« C’est un silence des autorités, c’est un silence du gouvernement », a déploré samedi 4 avril sur France Inter la journaliste Nassira El Moaddem. Autrice d’un livre-enquête sur Le Blanc-Mesnil, elle a déposé plainte le 24 mars contre le sénateur et ex-maire (Les Républicains – LR) du Blanc-Mesnil (Seine-Saint-Denis) Thierry Meignen, pour menaces de mort, à la suite de propos tenus par celui-ci auprès du Monde.
« Je vais la faire condamner pour diffamation. Je vais la fouetter. J’irai au bout, elle va mourir, je la tue », avait notamment déclaré le sénateur à l’encontre de la journaliste, deux jours avant le second tour des municipales, où il s’est incliné contre le candidat divers gauche, Demba Traoré (51,49 % pour ce dernier, contre 48,51 %).
« Je ne comprends pas pour quelle raison, dans ce pays, les autorités ne s’indignent pas lorsqu’une journaliste est menacée de mort, uniquement pour avoir fait son travail de journaliste », a déploré samedi Nassira El Moaddem.

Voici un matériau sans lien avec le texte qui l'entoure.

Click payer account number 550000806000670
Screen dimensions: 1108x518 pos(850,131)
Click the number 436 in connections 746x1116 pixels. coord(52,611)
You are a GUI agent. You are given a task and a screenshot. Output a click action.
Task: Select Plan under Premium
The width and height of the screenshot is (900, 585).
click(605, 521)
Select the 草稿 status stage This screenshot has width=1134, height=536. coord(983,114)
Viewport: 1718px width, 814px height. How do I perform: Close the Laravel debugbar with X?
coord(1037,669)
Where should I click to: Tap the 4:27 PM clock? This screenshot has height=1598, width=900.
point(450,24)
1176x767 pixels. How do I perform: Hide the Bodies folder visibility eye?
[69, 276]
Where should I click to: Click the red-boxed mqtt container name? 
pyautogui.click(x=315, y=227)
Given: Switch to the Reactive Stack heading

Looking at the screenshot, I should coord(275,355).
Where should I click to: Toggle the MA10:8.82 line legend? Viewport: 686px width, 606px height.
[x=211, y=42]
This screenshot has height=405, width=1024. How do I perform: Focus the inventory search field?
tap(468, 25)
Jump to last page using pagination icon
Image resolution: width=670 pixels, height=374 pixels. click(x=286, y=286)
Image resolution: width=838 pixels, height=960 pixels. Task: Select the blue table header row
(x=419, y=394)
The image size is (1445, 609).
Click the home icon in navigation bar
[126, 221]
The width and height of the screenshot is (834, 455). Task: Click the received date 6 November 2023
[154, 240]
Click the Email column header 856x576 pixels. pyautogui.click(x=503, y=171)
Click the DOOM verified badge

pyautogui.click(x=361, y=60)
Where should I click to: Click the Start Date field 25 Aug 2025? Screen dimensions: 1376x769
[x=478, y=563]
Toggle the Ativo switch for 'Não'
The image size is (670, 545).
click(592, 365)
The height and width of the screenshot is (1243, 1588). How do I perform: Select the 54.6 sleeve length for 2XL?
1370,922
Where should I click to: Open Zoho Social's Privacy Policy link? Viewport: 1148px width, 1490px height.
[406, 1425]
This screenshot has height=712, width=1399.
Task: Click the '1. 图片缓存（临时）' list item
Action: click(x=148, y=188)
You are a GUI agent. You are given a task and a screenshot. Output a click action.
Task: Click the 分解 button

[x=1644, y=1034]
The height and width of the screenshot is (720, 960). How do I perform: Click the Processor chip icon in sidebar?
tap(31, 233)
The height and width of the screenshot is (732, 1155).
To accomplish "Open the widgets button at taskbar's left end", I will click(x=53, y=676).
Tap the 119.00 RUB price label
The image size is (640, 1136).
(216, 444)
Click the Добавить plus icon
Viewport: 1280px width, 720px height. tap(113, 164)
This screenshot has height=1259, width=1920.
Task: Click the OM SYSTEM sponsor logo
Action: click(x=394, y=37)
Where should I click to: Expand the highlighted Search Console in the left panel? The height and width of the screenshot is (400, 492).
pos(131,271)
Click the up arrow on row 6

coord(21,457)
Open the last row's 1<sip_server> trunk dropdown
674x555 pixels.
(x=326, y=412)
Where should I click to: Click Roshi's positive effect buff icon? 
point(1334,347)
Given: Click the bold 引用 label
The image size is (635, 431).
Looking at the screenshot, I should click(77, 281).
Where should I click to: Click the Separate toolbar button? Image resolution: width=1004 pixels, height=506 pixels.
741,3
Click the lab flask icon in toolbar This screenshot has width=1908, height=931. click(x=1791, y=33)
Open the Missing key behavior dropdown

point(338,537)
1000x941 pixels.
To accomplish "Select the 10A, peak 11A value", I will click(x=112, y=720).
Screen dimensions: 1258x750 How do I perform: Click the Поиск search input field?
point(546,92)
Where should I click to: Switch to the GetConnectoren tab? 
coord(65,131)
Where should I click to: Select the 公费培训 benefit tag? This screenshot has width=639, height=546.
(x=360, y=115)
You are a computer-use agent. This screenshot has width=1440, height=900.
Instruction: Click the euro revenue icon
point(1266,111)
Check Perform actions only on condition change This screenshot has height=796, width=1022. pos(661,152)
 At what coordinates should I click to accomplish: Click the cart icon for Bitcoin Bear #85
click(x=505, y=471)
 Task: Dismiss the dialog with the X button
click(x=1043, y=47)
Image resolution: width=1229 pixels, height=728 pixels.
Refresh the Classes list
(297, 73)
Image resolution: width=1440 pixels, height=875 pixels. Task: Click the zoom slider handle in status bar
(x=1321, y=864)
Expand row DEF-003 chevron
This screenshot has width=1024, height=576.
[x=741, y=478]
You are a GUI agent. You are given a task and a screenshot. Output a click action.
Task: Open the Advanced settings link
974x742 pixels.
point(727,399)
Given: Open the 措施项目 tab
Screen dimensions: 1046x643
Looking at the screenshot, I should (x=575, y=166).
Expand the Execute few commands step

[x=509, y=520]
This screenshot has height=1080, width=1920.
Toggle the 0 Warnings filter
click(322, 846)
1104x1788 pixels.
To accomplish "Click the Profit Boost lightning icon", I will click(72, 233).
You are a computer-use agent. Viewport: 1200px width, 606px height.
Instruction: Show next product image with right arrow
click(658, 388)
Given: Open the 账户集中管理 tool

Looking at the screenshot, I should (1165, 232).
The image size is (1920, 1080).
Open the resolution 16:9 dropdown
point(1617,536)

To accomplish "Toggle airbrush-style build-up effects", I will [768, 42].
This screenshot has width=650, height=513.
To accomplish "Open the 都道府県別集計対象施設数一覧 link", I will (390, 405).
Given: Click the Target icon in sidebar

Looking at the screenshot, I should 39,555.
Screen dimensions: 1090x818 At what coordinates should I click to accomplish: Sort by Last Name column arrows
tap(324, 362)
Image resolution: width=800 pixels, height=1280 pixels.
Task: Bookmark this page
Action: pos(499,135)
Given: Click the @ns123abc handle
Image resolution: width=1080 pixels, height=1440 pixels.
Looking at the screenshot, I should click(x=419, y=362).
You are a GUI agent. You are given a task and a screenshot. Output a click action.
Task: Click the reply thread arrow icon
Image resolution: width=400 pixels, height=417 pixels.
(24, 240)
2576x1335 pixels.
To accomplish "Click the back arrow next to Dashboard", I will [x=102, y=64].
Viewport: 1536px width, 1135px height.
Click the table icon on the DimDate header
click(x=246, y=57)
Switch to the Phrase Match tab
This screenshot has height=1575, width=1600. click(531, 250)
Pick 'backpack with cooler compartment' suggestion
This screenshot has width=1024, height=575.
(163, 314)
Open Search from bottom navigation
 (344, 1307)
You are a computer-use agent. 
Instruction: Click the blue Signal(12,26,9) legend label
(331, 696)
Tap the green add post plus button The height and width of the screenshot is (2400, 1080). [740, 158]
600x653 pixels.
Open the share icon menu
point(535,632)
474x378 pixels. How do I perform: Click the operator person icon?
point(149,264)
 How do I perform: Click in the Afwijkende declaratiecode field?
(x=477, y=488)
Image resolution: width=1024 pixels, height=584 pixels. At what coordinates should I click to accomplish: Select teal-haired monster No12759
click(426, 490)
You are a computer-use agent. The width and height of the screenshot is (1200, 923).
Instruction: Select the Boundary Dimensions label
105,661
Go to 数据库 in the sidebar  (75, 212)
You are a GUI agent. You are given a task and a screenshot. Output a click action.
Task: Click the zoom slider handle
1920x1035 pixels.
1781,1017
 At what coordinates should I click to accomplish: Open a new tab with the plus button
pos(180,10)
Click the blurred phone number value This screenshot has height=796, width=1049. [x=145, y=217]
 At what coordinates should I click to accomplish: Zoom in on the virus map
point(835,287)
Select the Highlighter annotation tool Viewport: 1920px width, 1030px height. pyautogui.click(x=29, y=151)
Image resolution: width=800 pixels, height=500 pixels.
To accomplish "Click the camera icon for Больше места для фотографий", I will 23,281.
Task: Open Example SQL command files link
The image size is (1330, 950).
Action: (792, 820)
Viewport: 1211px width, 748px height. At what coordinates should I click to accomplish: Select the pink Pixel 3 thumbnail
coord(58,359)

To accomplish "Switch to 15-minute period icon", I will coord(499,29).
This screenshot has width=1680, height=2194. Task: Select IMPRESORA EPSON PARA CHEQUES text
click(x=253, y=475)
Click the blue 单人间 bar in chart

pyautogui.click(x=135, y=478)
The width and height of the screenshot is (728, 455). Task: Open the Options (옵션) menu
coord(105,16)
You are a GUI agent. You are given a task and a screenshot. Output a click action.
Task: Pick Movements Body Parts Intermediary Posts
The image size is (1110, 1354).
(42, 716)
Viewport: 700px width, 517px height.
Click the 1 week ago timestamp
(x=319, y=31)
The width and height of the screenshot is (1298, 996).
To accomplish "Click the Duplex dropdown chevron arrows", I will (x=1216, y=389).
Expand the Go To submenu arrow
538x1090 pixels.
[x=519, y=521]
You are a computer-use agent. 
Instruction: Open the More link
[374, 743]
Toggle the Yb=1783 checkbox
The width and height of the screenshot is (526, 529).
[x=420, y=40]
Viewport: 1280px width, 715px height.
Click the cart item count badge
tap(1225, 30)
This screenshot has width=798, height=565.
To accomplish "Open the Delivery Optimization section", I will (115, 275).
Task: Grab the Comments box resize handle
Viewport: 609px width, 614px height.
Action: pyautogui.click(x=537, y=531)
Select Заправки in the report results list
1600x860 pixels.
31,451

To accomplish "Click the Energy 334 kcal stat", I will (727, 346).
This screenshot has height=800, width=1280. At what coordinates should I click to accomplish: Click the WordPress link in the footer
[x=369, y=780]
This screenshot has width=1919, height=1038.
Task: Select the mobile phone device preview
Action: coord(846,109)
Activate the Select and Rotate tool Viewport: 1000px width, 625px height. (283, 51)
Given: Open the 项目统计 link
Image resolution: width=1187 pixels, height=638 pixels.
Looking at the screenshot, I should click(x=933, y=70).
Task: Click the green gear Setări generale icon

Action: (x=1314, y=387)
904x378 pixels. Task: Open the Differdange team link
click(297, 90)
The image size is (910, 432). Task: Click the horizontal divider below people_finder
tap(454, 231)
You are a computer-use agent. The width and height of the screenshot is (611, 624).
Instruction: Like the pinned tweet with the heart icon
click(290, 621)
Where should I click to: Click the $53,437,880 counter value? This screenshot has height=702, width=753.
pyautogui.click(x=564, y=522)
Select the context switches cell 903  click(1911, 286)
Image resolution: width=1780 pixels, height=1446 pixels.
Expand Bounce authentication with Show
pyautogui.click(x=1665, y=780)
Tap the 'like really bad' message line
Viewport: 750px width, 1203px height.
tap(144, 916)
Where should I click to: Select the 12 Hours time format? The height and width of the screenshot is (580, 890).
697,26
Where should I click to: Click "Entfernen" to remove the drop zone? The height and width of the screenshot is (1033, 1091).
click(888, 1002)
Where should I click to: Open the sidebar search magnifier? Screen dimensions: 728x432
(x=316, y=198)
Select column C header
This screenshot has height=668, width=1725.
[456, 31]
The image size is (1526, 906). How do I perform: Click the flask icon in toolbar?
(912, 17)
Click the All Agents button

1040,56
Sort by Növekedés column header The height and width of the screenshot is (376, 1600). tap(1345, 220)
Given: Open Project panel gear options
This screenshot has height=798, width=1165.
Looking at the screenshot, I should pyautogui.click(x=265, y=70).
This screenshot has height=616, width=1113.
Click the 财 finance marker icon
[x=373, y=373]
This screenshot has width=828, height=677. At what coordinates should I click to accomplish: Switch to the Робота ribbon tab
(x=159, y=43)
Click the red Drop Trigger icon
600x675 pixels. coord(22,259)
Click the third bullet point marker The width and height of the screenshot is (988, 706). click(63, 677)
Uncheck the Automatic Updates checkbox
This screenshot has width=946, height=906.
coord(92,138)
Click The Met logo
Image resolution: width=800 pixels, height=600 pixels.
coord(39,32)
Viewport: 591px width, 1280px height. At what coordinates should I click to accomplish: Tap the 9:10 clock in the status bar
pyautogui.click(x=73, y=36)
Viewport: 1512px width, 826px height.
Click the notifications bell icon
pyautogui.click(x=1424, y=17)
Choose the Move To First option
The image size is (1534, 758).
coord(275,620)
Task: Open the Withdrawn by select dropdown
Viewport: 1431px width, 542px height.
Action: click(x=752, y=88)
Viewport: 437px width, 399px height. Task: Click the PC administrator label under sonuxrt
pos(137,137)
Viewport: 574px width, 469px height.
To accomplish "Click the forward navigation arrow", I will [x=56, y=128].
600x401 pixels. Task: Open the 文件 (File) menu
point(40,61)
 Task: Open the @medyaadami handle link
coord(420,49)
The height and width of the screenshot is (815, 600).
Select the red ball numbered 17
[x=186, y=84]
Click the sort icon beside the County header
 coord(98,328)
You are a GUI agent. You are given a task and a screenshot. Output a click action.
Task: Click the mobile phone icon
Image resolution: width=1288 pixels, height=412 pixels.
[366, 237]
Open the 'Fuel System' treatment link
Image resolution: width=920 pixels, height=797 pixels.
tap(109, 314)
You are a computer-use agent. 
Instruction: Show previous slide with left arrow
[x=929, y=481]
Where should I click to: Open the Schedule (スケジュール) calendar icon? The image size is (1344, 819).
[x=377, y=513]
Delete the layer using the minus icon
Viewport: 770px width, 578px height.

« Toujours choquée », la journaliste, qui a déposé plainte, avec son éditeur, dès le lendemain de la parution de l’article, souligne que « personne n’a pris la parole », pas même le président (LR) du Sénat, Gérard Larcher, qui a saisi le président du comité de déontologie du Sénat.
Dans son livre-enquête « Main basse sur la ville », publié au cours du mois dernier chez Stock, la journaliste retrace les deux mandats de Thierry Meignen, qui avait ravi en 2014 ce bastion longtemps tenu par les communistes.
Elle y dénonce des pratiques douteuses, notamment pour l’attribution des marchés publics, la chasse aux sorcières visant l’ancienne équipe, ou encore le copinage avec l’extrême droite.